Obesity is considered the most important risk factor for the development of osteoarthritis (ОА) - progressive inflammatory disease of the joints, that is one of the causes of disability and long-term immobilization. Excessively developed adipose tissue not only increases the mechanical load on the joints, but also participates in the maintenance of chronic low-grade inflammation through the production of adipokines, cytokines, hemokines, complement factors and hormones. Adipokines influence cells of synovial tissue, cartilage and bone, which in turn produce some adipokines locally, maintaining an inflammatory microenvironment intraarticularly. Adipokines, including leptin, adiponectin, chemerin, and resistin, regulate inflammatory immune responses in cartilage, also affecting synovial tissue cells and bone. In turn, chondrocytes, osteoblasts and osteoclasts produce some adipokines locally, maintaining an inflammatory microenvironment intra-articularly.

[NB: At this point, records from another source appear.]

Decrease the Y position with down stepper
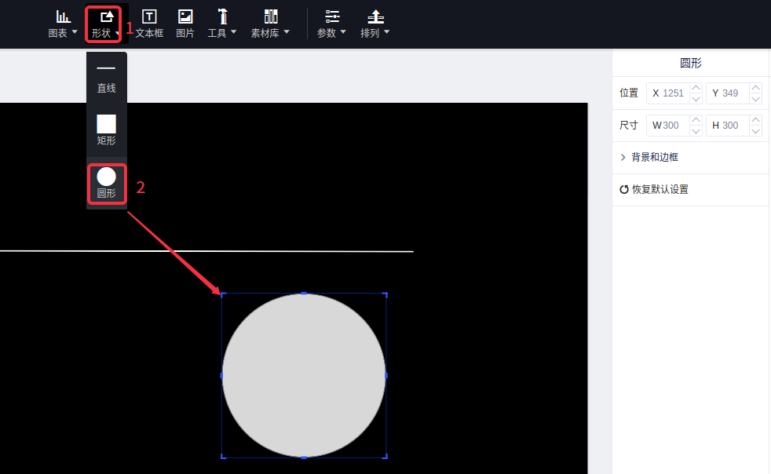This screenshot has width=771, height=474. [x=755, y=99]
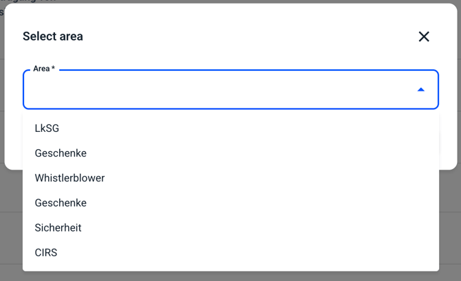Select the entry just above CIRS
The width and height of the screenshot is (461, 281).
pyautogui.click(x=58, y=227)
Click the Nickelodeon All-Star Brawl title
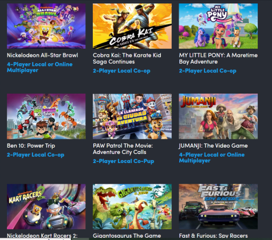The width and height of the screenshot is (272, 240). click(x=42, y=55)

Weight loss in OA can improve the patient's quality of life, physical function, lead to reduce pain, and slow or halt the progression of structural degenerative changes. The purpose of this article is to clearly describe the pathogenetic ways between obesity and inflammation, to reveal the mechanisms of the pathological state of adipokines and proinflammatory mediators (IL-6, TNF-á, etc.) on cartilage and bone homeostasis and, as expected, to evaluate their participation in the development of OA. So understanding immune regulation and resolution of inflammation in obesity is critical to developing treatments approaches to OA for these patients. The article also analyzes current researches on the effect of drug therapy (liraglutide, orlistat, sibutramine) and bariatric surgery of obesity on the course of inflammatory joint diseases.

Keywords: adipokines; obesity; osteoarthritis.